**AIM OF THE TASK:**
Copy out the entries exactly, and wherever a picture appears, leave it out.

☆ ☆ ☆ ☆

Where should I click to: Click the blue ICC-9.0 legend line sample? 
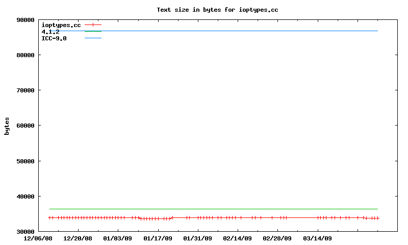click(93, 38)
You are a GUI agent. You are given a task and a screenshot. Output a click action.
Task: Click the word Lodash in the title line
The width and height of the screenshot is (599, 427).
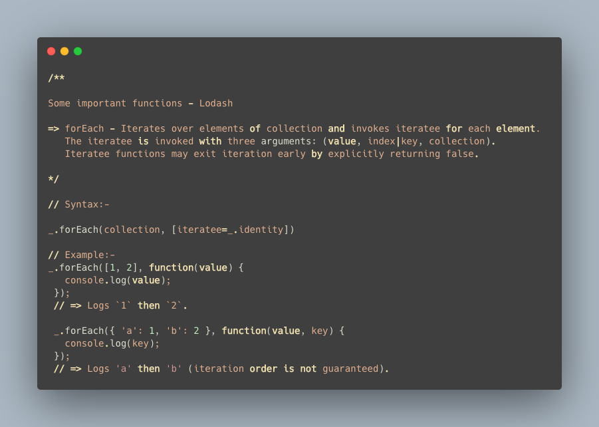pos(216,103)
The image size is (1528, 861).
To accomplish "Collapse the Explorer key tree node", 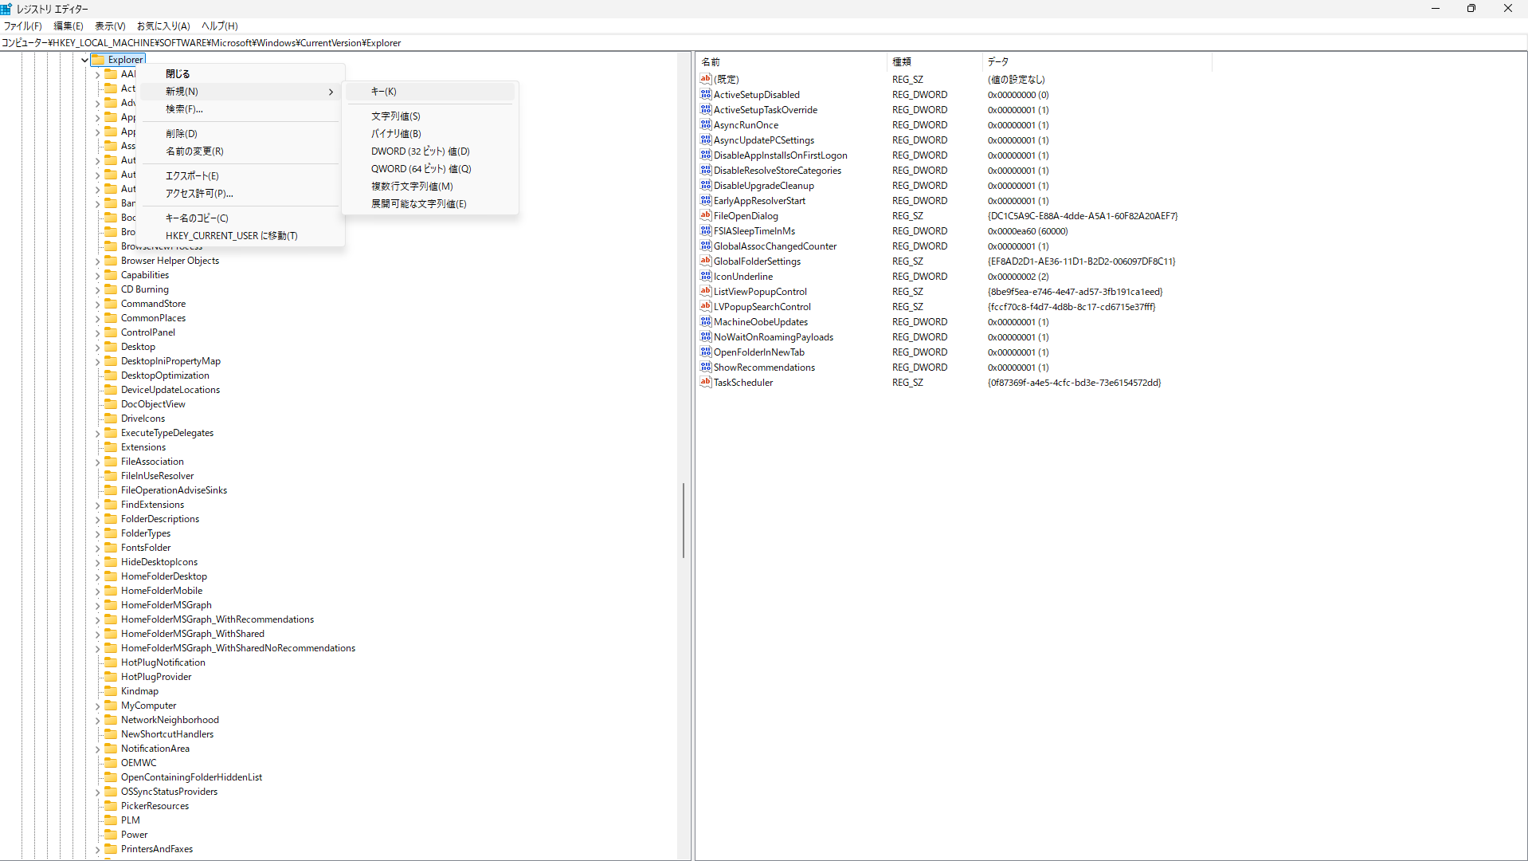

☆ ☆ ☆ ☆

**REPLY:**
Where should I click to: Click the blue ICC-9.0 legend line sample? 
click(93, 38)
You are a GUI agent. You are given a task and a screenshot. Output a click action.
Task: Click the word Lodash in the title line
The width and height of the screenshot is (599, 427).
pos(216,103)
The image size is (1528, 861).
To accomplish "Collapse the Explorer key tree node", 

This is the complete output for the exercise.